Set down the full data below exactly as given, please.

▸ **Saved data entries**
BEGIN
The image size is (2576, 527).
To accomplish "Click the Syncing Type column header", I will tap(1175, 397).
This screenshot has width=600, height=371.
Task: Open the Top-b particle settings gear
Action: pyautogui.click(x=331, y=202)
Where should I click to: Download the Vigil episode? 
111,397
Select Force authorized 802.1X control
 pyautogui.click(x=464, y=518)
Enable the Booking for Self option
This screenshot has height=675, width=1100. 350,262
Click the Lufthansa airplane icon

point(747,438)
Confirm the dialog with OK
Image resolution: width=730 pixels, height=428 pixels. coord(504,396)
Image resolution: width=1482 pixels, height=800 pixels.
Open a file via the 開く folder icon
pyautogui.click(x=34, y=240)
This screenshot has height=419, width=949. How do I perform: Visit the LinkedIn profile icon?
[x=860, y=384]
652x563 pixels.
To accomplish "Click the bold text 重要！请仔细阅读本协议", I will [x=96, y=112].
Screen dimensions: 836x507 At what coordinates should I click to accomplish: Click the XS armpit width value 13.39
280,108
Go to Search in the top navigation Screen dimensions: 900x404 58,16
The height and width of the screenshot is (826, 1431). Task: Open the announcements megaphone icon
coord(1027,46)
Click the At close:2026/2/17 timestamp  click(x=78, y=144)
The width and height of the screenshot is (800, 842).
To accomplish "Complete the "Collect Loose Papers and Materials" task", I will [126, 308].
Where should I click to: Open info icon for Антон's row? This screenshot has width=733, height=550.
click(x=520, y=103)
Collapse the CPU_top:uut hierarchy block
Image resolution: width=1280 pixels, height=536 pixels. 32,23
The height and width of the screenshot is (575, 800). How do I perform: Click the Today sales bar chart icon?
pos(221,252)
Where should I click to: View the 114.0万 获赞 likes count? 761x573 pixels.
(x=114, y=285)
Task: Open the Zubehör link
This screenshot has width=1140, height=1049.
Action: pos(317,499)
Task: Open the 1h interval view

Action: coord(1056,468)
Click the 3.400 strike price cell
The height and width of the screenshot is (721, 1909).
END
▸ **Answer**
The image size is (2576, 527).
To accomplish "Click the Syncing Type column header", I will tap(1175, 397).
This screenshot has width=600, height=371.
Task: Open the Top-b particle settings gear
Action: pyautogui.click(x=331, y=202)
Where should I click to: Download the Vigil episode? 
111,397
Select Force authorized 802.1X control
 pyautogui.click(x=464, y=518)
Enable the Booking for Self option
This screenshot has height=675, width=1100. 350,262
Click the Lufthansa airplane icon

point(747,438)
Confirm the dialog with OK
Image resolution: width=730 pixels, height=428 pixels. coord(504,396)
Image resolution: width=1482 pixels, height=800 pixels.
Open a file via the 開く folder icon
pyautogui.click(x=34, y=240)
This screenshot has height=419, width=949. How do I perform: Visit the LinkedIn profile icon?
[x=860, y=384]
652x563 pixels.
To accomplish "Click the bold text 重要！请仔细阅读本协议", I will [x=96, y=112].
Screen dimensions: 836x507 At what coordinates should I click to accomplish: Click the XS armpit width value 13.39
280,108
Go to Search in the top navigation Screen dimensions: 900x404 58,16
The height and width of the screenshot is (826, 1431). Task: Open the announcements megaphone icon
coord(1027,46)
Click the At close:2026/2/17 timestamp  click(x=78, y=144)
The width and height of the screenshot is (800, 842).
To accomplish "Complete the "Collect Loose Papers and Materials" task", I will [126, 308].
Where should I click to: Open info icon for Антон's row? This screenshot has width=733, height=550.
click(x=520, y=103)
Collapse the CPU_top:uut hierarchy block
Image resolution: width=1280 pixels, height=536 pixels. 32,23
The height and width of the screenshot is (575, 800). How do I perform: Click the Today sales bar chart icon?
pos(221,252)
Where should I click to: View the 114.0万 获赞 likes count? 761x573 pixels.
(x=114, y=285)
Task: Open the Zubehör link
This screenshot has width=1140, height=1049.
Action: pos(317,499)
Task: Open the 1h interval view

Action: coord(1056,468)
Click the 3.400 strike price cell
The height and width of the screenshot is (721, 1909).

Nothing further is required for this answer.